---------- AVAILABLE DATA

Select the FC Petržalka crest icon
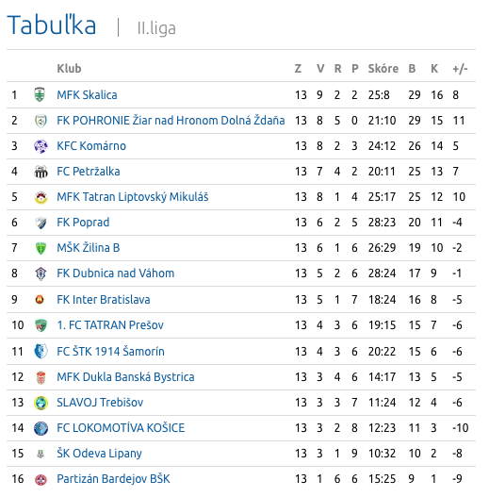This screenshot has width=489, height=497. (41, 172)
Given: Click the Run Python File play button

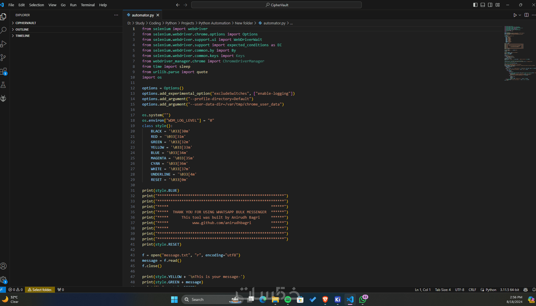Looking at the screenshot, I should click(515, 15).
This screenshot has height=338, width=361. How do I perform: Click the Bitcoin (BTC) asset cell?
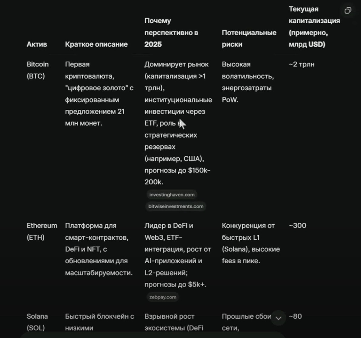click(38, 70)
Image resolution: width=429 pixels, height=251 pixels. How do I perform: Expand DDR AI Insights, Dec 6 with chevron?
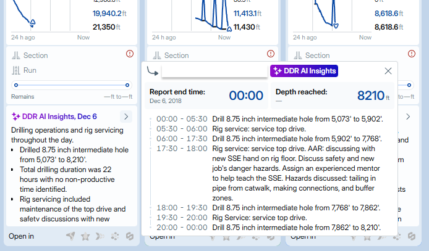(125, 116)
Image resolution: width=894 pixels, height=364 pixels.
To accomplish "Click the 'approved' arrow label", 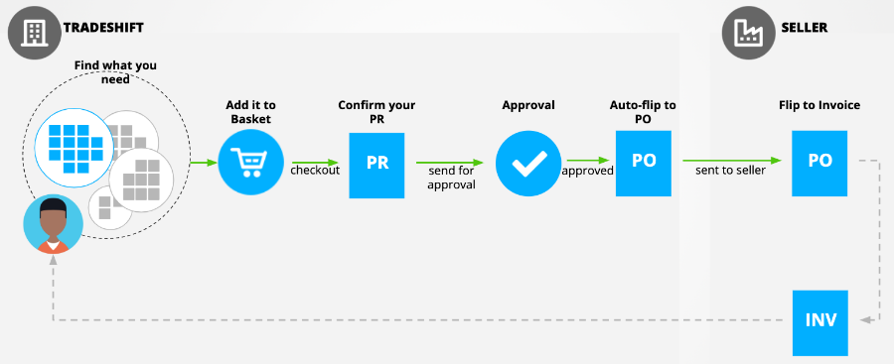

--------------------
---------- AVAILABLE DATA

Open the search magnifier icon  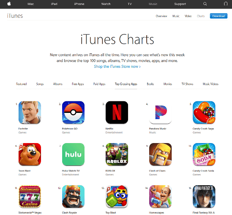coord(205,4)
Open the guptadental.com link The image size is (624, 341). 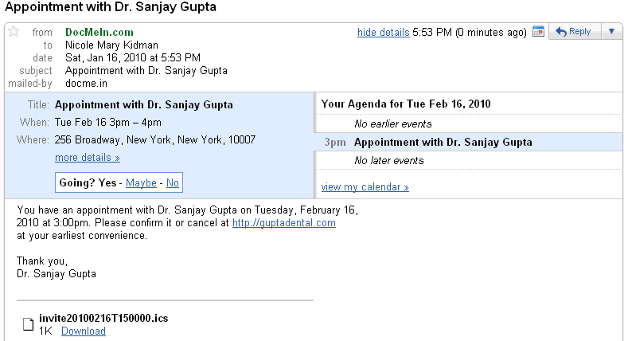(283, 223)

--------------------

* DIRECTIONS
Only the lines above from the one containing "Select the FC Petržalka crest icon" through the one containing "the 'approved' arrow" should be returned, verbatim and inclusive, with pictures excluded.

* RESULT FOR THIS EXERCISE
Select the FC Petržalka crest icon
This screenshot has width=489, height=497. (41, 172)
Given: Click the Run Python File play button

Looking at the screenshot, I should click(515, 15).
This screenshot has height=338, width=361. How do I perform: Click the Bitcoin (BTC) asset cell?
click(38, 70)
Image resolution: width=429 pixels, height=251 pixels. How do I perform: Expand DDR AI Insights, Dec 6 with chevron?
(125, 116)
Image resolution: width=894 pixels, height=364 pixels.
To accomplish "Click the 'approved' arrow label", 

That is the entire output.